Italian rules concerning the place of supply for services align with Articles 43-59b of the EU VAT Directive, ensuring consistency across the European Union. Essentially, for VAT to be applied in Italy, Italy must be the designated place of supply.


The regulations governing the place of supply for services in Italy can be found under Article 7 of the Italian VAT Law. It differentiates between B2B (Business-to-Business) and B2C (Business-to-Consumer) service provisions, especially when the services aren’t tied to additional taxable transactions.

According to the Italian VAT Law, a service supply is considered taxable in Italy if:


  • It is a B2B provision made to taxable entities based in Italy.
  • It is a B2B provision to a fixed establishment located in Italy.
  • It is a B2C transaction provided to end-users by entities taxable for VAT in Italy or through the provider’s established location in Italy.

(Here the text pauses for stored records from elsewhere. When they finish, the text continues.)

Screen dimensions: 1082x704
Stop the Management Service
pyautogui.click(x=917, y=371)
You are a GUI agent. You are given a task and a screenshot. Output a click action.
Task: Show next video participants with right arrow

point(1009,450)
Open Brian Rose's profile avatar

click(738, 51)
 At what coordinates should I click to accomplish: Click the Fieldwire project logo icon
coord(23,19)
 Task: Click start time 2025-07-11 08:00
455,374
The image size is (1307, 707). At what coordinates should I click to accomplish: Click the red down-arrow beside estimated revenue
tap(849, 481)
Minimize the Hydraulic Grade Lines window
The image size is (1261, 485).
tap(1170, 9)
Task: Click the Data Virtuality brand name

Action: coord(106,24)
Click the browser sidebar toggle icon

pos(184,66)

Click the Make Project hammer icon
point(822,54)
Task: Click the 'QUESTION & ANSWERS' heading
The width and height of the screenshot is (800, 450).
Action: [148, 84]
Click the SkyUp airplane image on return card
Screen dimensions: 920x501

Electronically supplied services are typically those delivered via the internet or electronic networks, which fundamentally require minimal human intervention. These services are highly reliant on information technology and include:


  • Website provision
  • Web-hosting services
  • Software distribution
  • Database access
  • Downloading of apps or tunes
  • Participation in online games
  • Remote learning
  • Lodging services provided by non-resident entities
  • Entry to events related to culture, art, sports, science, education, and entertainment, as well as to trade fairs and exhibitions.


General principle: The location of the tax-exempt recipient, be it their established place or permanent residence (whether within or outside the EU), typically determines where digital services are supplied.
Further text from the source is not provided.